Summary
UCB's Neupro(R) (rotigotine) transdermal patch is back on the market in Europe for both Parkinson's Disease and RLS, which will benefit many patients with either of these disorders. Hopefully, the FDA will consider returning Neupro to the market in the United States for Parkinson's Disease and eventually for RLS. The advantage of a transdermal patch is the sustained release of lower doses of medicine, thereby decreasing the potential and intensity of side effects, especially habituation and augmentation, that are problems with pill delivery of dopamine precursor, l-dopa and dopamine agonists (though less than with the dopmaine precursor).
Analysis
As a restless legs syndrome (RLS) researcher, I am pleased to learn that UCB's Neupro(R) (rotigotine) transdermal patch is back on the market in Europe for both Parkinson's Disease and RLS. Although the FDA approved Neupro for Parkinson's Disease, the crystalization problem caused the FDA and the European Commission to recall it.

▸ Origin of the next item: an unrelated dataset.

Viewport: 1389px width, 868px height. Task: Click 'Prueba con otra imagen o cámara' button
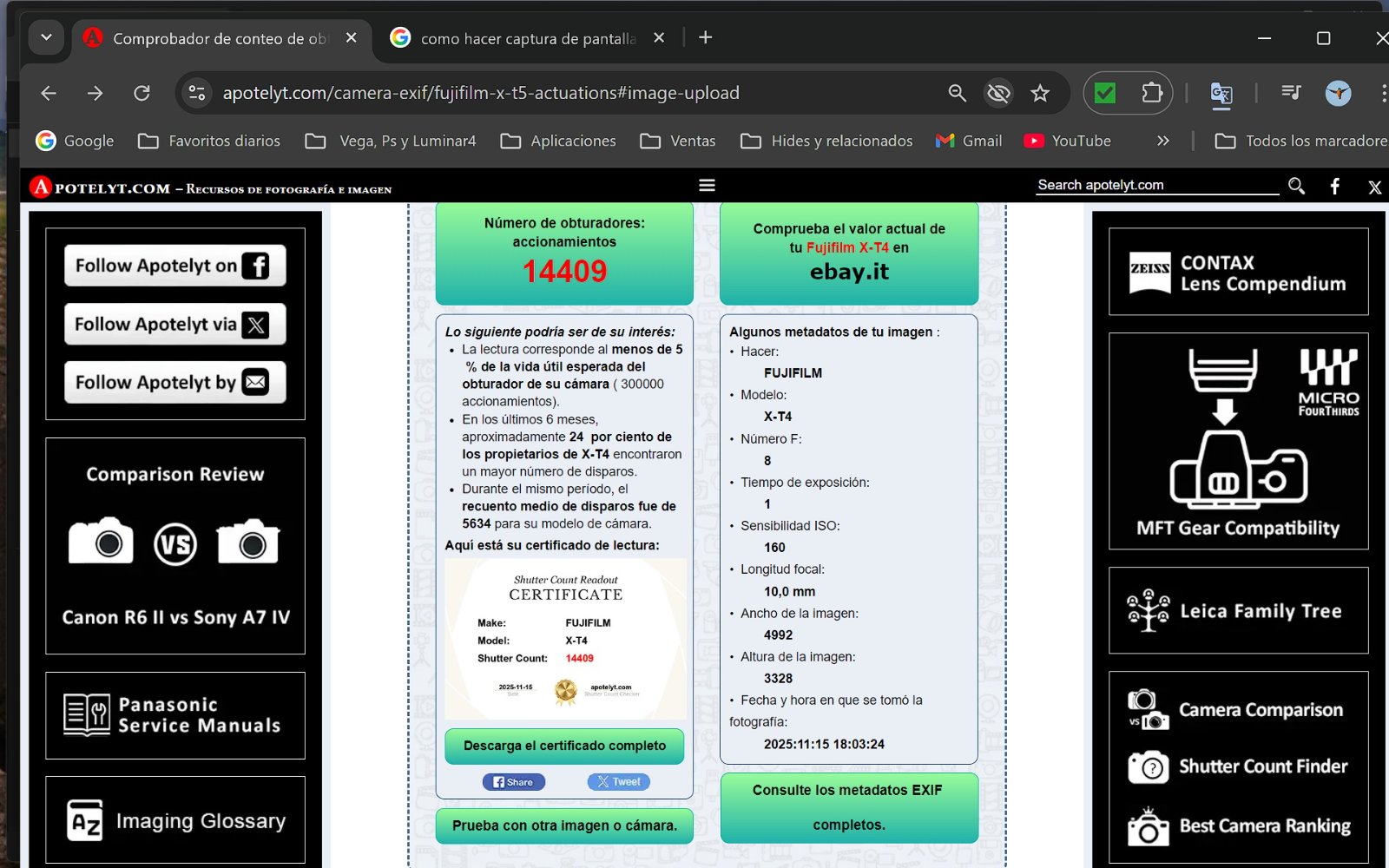point(564,825)
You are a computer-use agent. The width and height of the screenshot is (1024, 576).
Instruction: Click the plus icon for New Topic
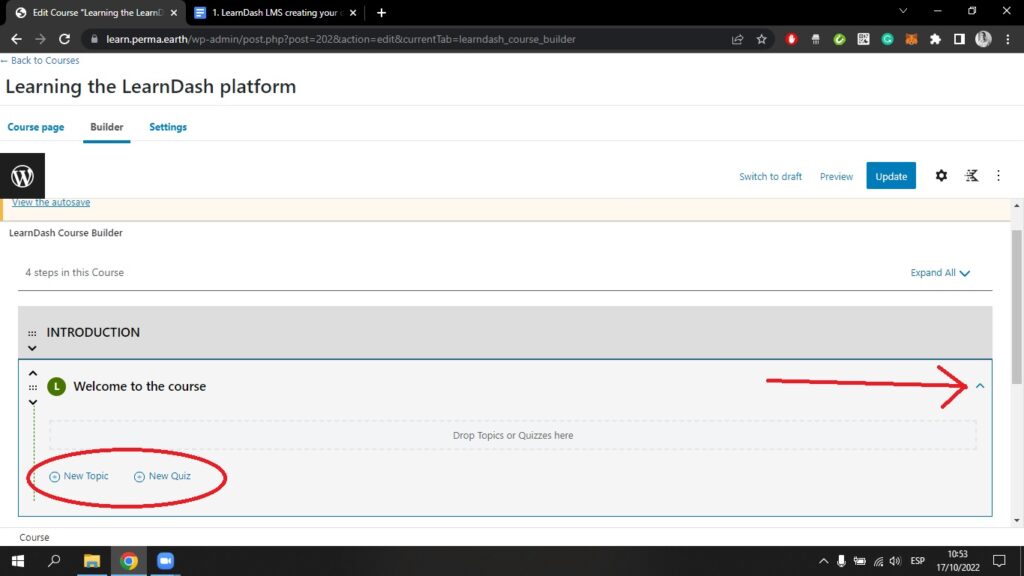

Its return to the market in Europe, means that they are now satisfied with UCB's new storage instructions to prevent crystalization and that it now meets their standards for efficacy. The FDA will hopefully review the new evidence soon and also allow Neurpor to be returned to the market as a treatment for Parkinson's Disease in the USA and consider the evidence from clinical trials for the treatment of RLS when UCB completes the clinical trials and submits a NDA.
The advantage of Neupro over dopamine precursors, such as Mylan's Sinemet CR (levodopa and carbidopa) or dopamine agonists, such as Boehringer Ingelheim's Mirapex (pramipexole HCL) or Glasosmithkline's Requip (ropinirole HCL), is that it releases rotigotine slowly over a 24 hour period via the transdermal patch delivery system and should decrease the problem of dopamine receptor over-stimulation and dopamine receptor down regulation by more closely mirroring natural dopamine release levels, decreasing potential side effects, habituation and augmentation of symptoms that are associated with dopamine precursors and agonists and therefore will benefit many patients with Parkinson's Disease or wtih RLS.
There are new treatments in clinical trials for RLS that do not involve the dopamine neuromechanism, namely, Xenoport-Glaxosmithkline's Solzira (active transport or pro-gabapentin) and Pfizer's Lyrica (pregabalin). The clinical trial data for Solzira has been accepted for NDA consideration by the FDA.